Task prompt: Collect every line in the records below that contains the word "height".

— START OF Records provided —

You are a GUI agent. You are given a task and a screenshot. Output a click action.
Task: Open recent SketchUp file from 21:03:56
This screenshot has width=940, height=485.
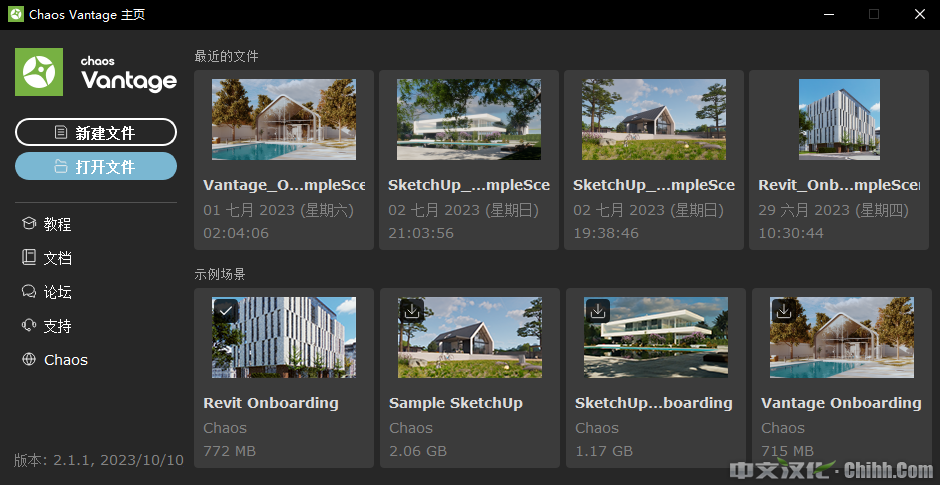tap(469, 120)
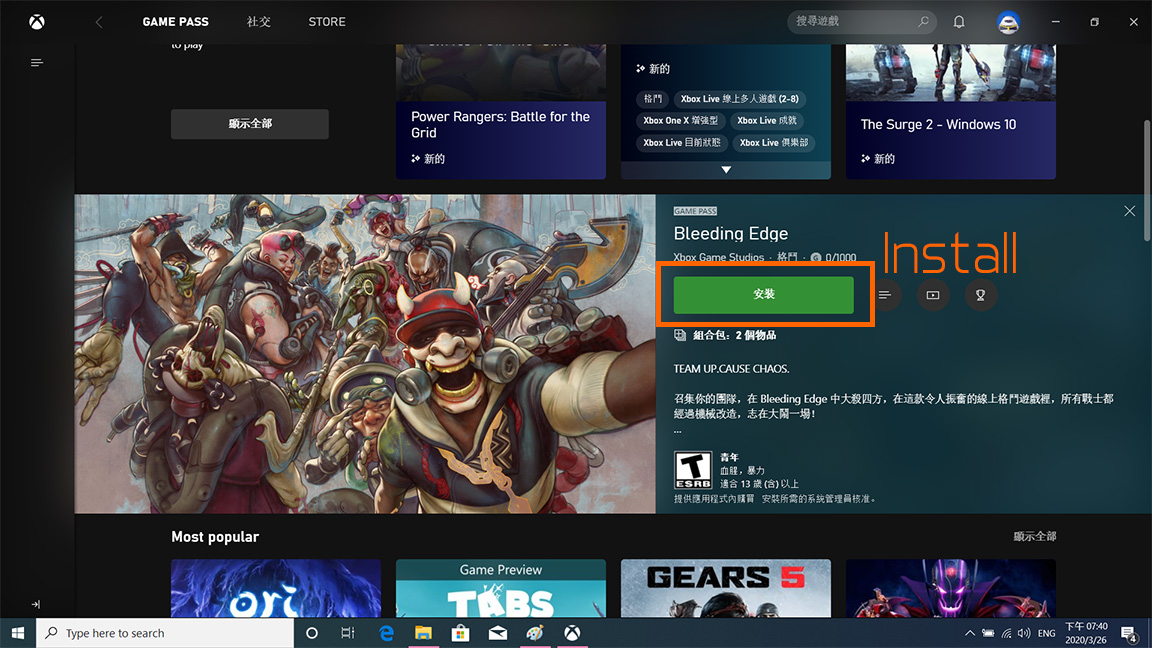1152x648 pixels.
Task: Show hidden system tray icons chevron
Action: pyautogui.click(x=969, y=634)
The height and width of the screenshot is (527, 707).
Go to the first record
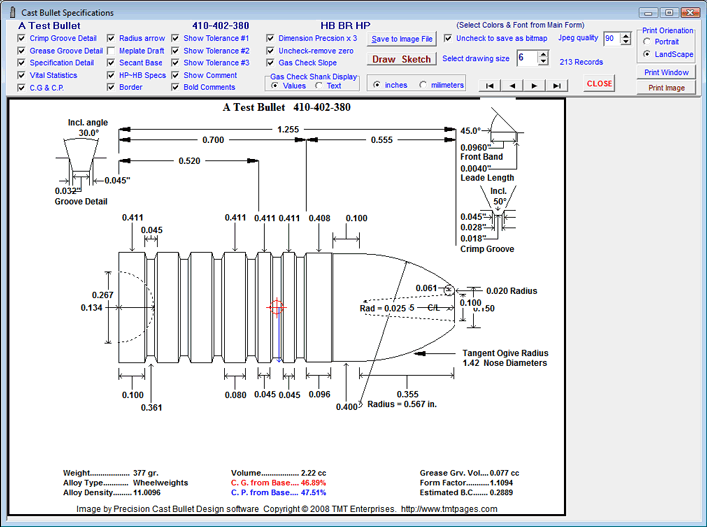pos(489,86)
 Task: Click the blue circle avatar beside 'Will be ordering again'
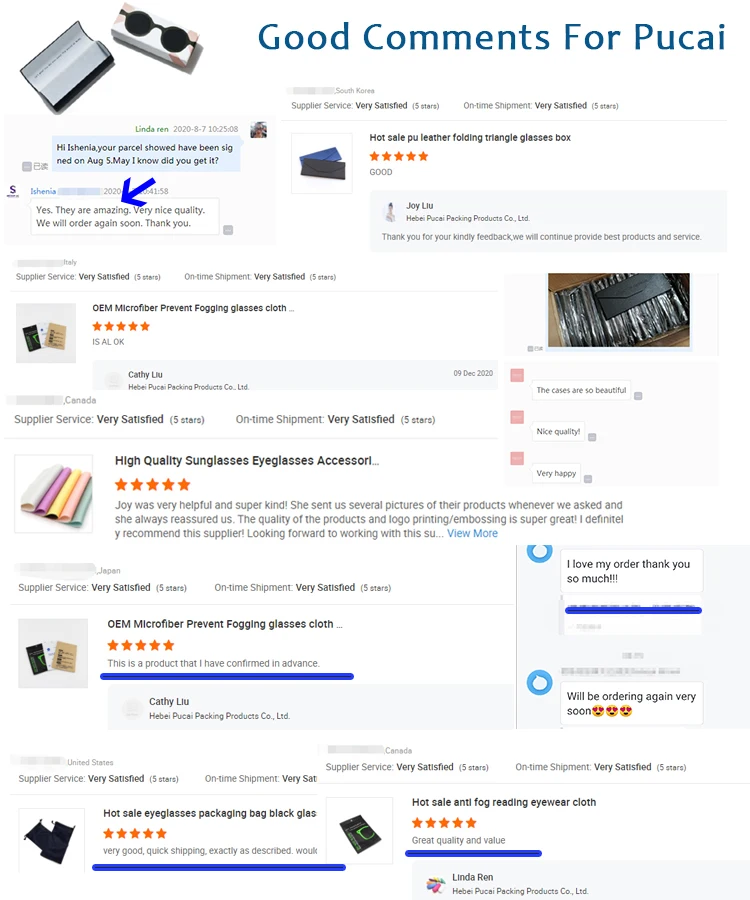pos(539,682)
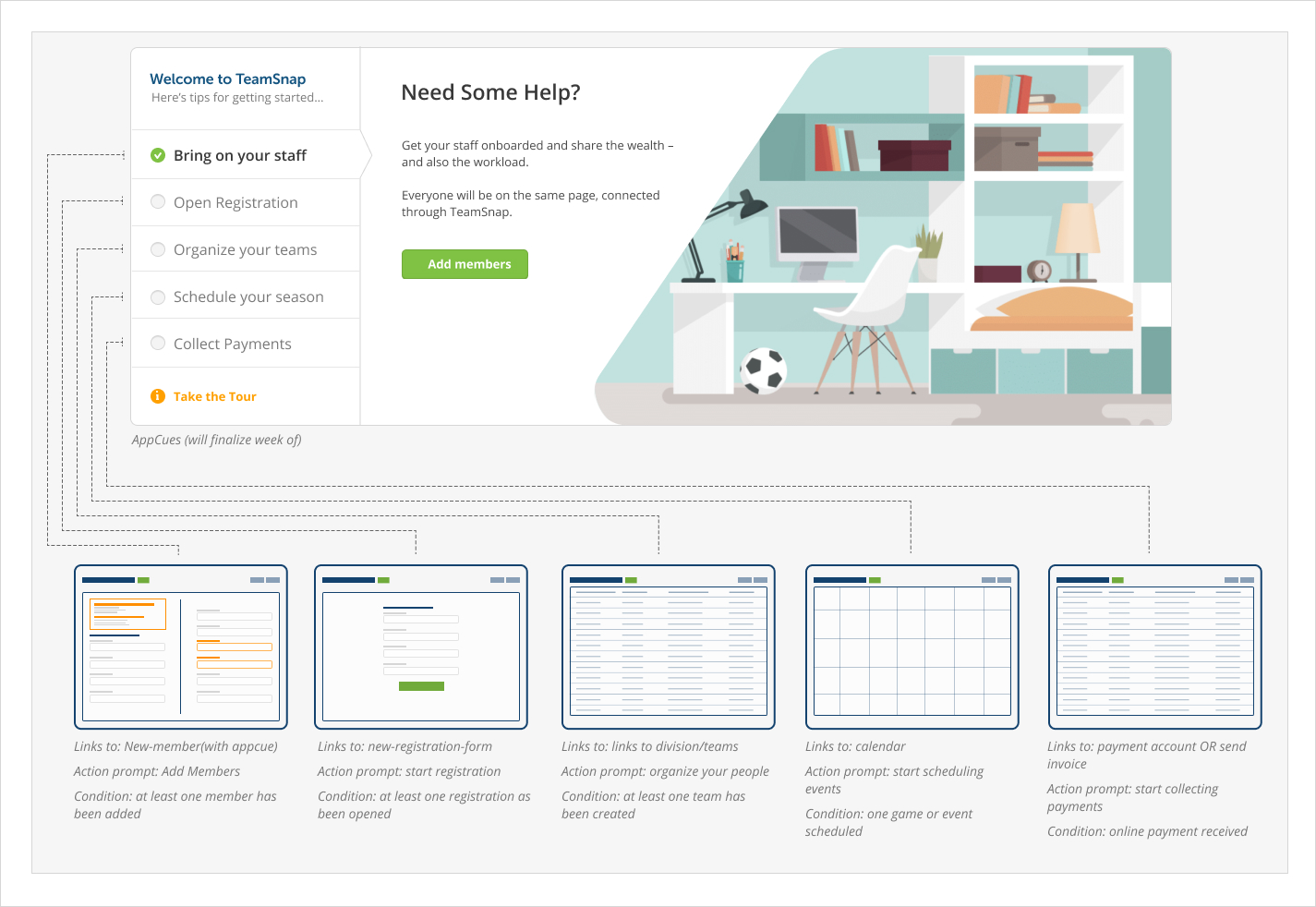Follow the Take the Tour link
The width and height of the screenshot is (1316, 907).
click(214, 396)
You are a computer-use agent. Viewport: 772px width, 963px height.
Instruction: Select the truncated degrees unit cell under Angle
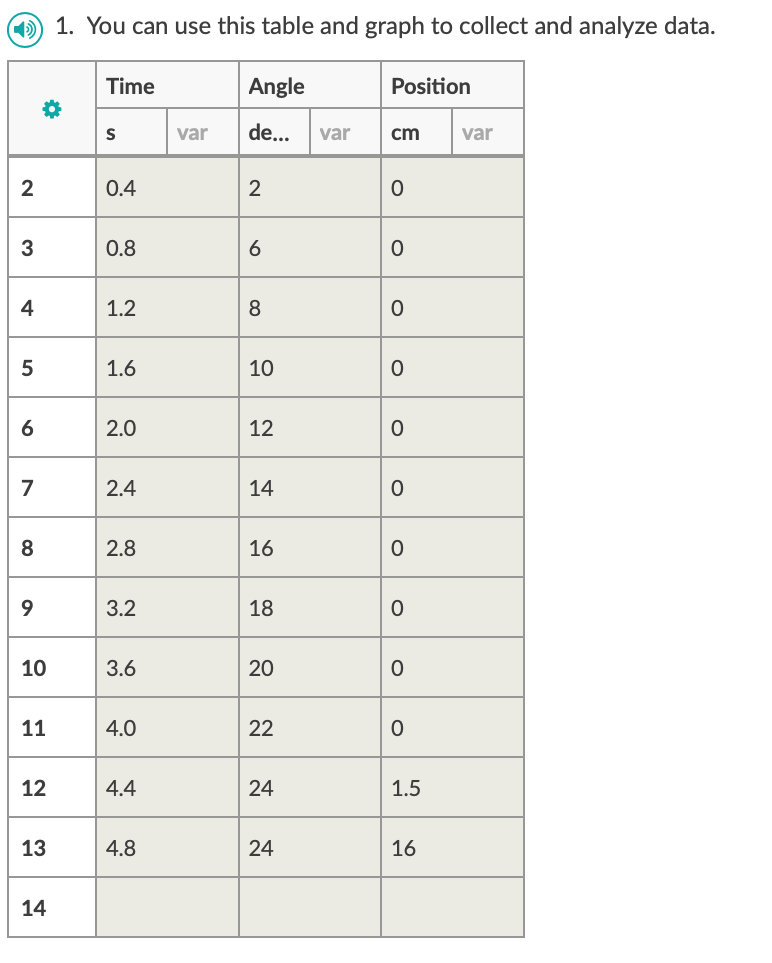point(274,132)
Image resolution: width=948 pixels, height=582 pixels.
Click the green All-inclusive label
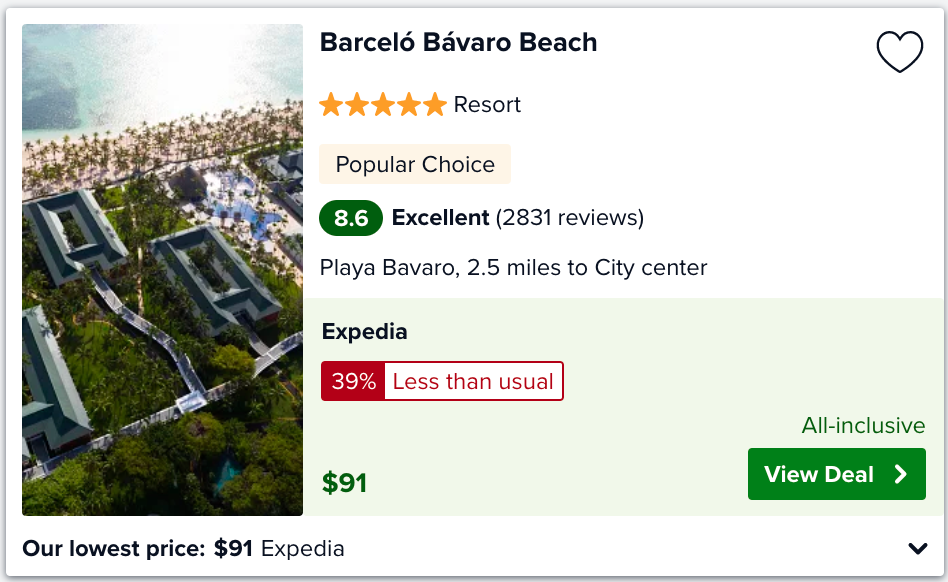pyautogui.click(x=863, y=425)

— END OF Records provided —

Complete answer:
This screenshot has width=940, height=485.
The height and width of the screenshot is (527, 707).
The width and height of the screenshot is (1316, 907).
You are a computer-use agent. Viewport: 772px width, 963px height.
Image resolution: width=948 pixels, height=582 pixels.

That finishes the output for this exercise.